Even when the right medication is available, Torrey said, mandatory treatment is necessary for roughly half of the people with severe mental illnesses who don’t know they are sick. In these cases, he explained, the part of the brain that we use to think about ourselves is damaged, a condition known as anosognosia, which means that 50 percent of the people with schizophrenia and 40 percent of the people with bipolar disorder don’t know they are sick.
“Just as we don’t let people with Alzheimer’s disease wander around in the winter without shoes and socks,” Torrey said, “we should not allow people with schizophrenia to continue living in the community in the way that they can be victimized.”

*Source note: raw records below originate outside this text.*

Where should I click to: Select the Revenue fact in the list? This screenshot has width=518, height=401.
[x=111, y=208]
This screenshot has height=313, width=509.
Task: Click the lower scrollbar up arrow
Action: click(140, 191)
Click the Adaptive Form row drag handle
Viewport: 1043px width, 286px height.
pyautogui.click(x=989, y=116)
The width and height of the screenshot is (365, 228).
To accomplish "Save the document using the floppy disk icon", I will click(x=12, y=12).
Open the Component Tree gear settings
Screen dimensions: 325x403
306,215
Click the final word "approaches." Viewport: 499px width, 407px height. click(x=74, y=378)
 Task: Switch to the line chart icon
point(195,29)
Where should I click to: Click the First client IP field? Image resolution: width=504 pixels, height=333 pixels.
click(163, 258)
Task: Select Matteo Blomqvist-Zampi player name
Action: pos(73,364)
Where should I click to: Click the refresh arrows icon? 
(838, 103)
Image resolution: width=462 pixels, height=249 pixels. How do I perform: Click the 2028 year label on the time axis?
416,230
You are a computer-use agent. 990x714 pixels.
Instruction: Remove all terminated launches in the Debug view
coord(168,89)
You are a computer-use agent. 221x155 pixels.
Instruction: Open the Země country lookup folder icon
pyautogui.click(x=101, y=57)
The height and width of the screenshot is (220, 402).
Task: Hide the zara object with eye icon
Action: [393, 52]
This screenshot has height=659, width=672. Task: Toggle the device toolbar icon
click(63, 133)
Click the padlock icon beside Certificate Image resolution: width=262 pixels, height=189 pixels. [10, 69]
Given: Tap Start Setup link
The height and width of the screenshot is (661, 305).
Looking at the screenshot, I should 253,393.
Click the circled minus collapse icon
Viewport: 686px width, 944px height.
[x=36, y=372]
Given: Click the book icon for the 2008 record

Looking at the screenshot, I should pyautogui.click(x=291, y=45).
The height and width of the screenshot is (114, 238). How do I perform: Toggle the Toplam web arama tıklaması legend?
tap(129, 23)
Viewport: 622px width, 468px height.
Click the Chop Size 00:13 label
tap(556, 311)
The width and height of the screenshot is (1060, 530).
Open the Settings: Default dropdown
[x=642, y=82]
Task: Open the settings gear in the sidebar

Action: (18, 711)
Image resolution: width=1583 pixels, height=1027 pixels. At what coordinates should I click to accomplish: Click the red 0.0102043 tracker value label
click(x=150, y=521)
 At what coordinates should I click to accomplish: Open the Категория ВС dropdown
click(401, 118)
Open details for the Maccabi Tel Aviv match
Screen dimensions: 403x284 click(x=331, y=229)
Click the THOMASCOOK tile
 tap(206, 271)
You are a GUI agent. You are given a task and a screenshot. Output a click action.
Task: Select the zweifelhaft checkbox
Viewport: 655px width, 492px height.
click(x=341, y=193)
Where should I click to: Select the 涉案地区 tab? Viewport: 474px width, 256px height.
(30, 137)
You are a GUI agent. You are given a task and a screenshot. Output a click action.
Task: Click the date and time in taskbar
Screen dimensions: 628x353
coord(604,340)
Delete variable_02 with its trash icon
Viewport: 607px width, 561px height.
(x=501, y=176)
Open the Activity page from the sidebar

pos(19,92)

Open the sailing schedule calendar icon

Frey’s life without medication is filled with obstacles. He used be an editor for a peer journal, New York City Voices, but he got laid off in October because of his unpredictable behavior. He goes without any support from his family, and he tends to isolate himself from society.
But to Sam Tsemberis, the founder and director of Pathways to Housing in New York City, the idea that Frey and others like him belong in an institution is all wrong. Tsemberis considers discharging the patients from hospitals “a huge breakthrough in mental health treatment” and maintains that the problem of homelessness didn’t start until the early 1980s, when the economy and housing market were down.
After years of working with homeless mentally ill people in the streets, Tsemberis concluded that the main thing they wanted was housing, and in 1992 he founded Pathways, which, like Baltic, helps provide housing to homeless patients who have been turned away elsewhere. “There were lots of people who didn’t publicly agree,” he said of his approach, known as the housing-first strategy. “Most programs require psychiatric treatment and a period of sobriety, but that is not really possible when they are out on the street.”
The vast majority of Pathway’s 500 clients are addicted to alcohol and drugs but they receive permanent housing without preconditions and before any other treatment. Tsemberis says the housing is key, and when they are off the street, their illnesses are much less obvious. “Once they are indoors you can’t really identify their illness, especially in a city like New York, where everybody is a little crazy anyway,” Tsemberis said.
But few case workers can maintain such a positive outlook. Many organizations depend on a complex mix of funding and grants from different political levels, and they are worried about budget crises and the growing waiting lists. Already, Torrey said, non-profit organizations can’t keep up with the demand for care and housing, and conditions are quickly worsening in the current economic downturn. “Both in America and New York City, generally, the average person with schizophrenia is worse off than they were 20 years ago,” Torrey said. “There has been a steady deterioration of services and housing in general.”
Carl Marcus, 32, of Flatbush, Brooklyn, was diagnosed with bipolar-schizoaffective disorder at age 16, and he has been in and out of hospitals and jails. With support from his uncle, he is now making some progress. Marcus takes Depakote, a drug used to treat the manic and depressive episodes of bipolar disorder, and Prolixin injections, an anti-psychotic drug to suppress manic episodes and psychoses.
As a young man trying to deal with his illness, Marcus had his first run-in with the police when he was 21 years old. After a roommate took out all the light bulbs and forced him to sleep in the living room, he began feeling unsafe. “So I assaulted him,” Marcus said. “I was scared of what he was saying. I was not well myself, I just wanted to feel at home. I had an episode and I was drinking, so I went to jail.”
Both men were taken by police to different hospitals in Brooklyn, and Marcus ended up in the Kirby forensic psychiatric center, where mentally ill people are examined before they go to court. He spent five months on Rikers Island. “I had mental problems, I never had criminal problems,” Marcus said of his arrest. “I never sold drugs or beat someone up. I was always looking for help and never got it.”